These steamed blue crabs are the best you’ll ever have! Steamed Maryland style with lots of Old Bay and a few family secrets to make them extra delicous.
This is not a recipe as much as it is a method. Your amounts will depend on how many people you’re serving, how big of a pot you have, and how much seasoning you prefer.

Ingredients

  • light beer (about ¾ cup)
  • plain white distilled vinegar (about ¾ cup)
  • Live blue claw crabs (about 3-6 per person, depending on size)
  • Old Bay seasoning, to taste, plus more for serving
  • melted butter, for serving (optional)

Instructions

  1. Add equal parts beer and vinegar to the bottom of a large steamer pot, about 1 inch.
  2. Bring the liquid to a boil, then add a single layer of live crabs. Be careful, they’ll put up a fight!
  3. Sprinkle the crabs liberally with Old Bay seasoning, then repeat with 2-3 more layers of crabs, but no more than 4 total. Make sure the liquid is at a rolling boil.
  4. Cover and steam for about 8-12 minutes, depending on size. Larger crabs (#1’s) will take 12 minutes, slightly smaller crabs (#2’s) about 10 minutes, and smaller crabs about 8 minutes. Set a timer.
  5. Line a big table with newspaper or brown paper bags, then dump the steamed crabs out on top. Repeat with the rest of your crabs until they’re all used up.
  6. Serve immediately with extra old bay, melted butter, corn on the cob and plenty of ice cold beer.

» **Record excerpts**:
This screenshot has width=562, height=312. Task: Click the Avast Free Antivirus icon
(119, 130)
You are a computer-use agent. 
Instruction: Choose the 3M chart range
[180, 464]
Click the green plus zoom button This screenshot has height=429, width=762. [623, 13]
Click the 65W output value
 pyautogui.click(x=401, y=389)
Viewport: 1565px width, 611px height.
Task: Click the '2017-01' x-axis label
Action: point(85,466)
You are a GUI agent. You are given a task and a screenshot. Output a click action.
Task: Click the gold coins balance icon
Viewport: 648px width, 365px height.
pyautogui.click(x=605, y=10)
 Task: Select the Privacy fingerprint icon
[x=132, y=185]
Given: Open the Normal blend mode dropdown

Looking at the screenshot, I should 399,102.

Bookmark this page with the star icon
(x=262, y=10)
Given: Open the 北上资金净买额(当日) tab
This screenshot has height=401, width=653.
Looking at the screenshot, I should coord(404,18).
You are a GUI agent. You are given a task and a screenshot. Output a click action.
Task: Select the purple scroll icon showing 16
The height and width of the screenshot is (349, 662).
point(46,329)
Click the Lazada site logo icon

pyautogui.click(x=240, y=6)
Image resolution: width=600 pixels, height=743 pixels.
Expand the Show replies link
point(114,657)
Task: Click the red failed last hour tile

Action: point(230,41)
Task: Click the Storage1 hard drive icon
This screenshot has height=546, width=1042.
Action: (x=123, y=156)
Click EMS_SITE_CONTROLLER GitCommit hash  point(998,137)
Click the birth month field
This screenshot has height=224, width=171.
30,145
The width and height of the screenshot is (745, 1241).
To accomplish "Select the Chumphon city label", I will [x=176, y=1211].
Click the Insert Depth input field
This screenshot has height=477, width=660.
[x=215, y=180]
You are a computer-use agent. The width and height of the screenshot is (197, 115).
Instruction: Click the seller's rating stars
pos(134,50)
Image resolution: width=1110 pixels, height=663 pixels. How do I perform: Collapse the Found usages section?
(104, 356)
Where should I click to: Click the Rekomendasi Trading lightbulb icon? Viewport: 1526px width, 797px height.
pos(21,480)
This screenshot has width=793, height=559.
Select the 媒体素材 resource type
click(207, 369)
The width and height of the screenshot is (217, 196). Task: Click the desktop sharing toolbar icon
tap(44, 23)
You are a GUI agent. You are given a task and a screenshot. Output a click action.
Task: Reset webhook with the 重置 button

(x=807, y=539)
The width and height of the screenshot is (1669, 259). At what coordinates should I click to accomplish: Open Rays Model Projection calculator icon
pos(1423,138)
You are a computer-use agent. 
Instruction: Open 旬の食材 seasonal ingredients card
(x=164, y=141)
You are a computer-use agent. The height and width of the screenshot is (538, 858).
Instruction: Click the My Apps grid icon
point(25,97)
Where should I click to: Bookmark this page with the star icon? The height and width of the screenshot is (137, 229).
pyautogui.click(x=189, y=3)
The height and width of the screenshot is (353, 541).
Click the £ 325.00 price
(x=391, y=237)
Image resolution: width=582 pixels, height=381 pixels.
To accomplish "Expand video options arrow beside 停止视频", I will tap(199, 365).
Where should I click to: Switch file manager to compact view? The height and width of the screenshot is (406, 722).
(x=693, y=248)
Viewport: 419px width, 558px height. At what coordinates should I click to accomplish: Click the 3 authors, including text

» **Assigned task A**: Reproduce the portion of the steamed blue crab recipe that begins with the words "These steamed blue" and ends after the words "about 1 inch.".
» **Assigned task B**: Carry on the steamed blue crab recipe from where it ends.

» **Answer space A**:
These steamed blue crabs are the best you’ll ever have! Steamed Maryland style with lots of Old Bay and a few family secrets to make them extra delicous.
This is not a recipe as much as it is a method. Your amounts will depend on how many people you’re serving, how big of a pot you have, and how much seasoning you prefer.

Ingredients

  • light beer (about ¾ cup)
  • plain white distilled vinegar (about ¾ cup)
  • Live blue claw crabs (about 3-6 per person, depending on size)
  • Old Bay seasoning, to taste, plus more for serving
  • melted butter, for serving (optional)

Instructions

  1. Add equal parts beer and vinegar to the bottom of a large steamer pot, about 1 inch.

» **Answer space B**:
Notes

  • This is more of a method than an exact recipe. The quantities and cook time will vary based on the size of your pot and the size of your crabs. 
  • Don’t overcrowd the pot with too many crabs or the crabs on the bottom will overcook while the crabs on top might undercook. It’s best to work in batches. The amount will depend on the size of your crabs and the size of your pot, but keep each batch to 4 layers or less. 
  • Some people like to remove the backs from the crabs and lean out the lungs and guts prior to steaming. This makes them a little easier and less messy to pick, but it takes away some of their flavor and adds more work for the cook. We prefer to cook them whole because they taste better that way. 
  • Don’t be shy with the Old Bay Seasoning. Most of it will stick to the shell and won’t actually make it to the crab meat, so the more the better.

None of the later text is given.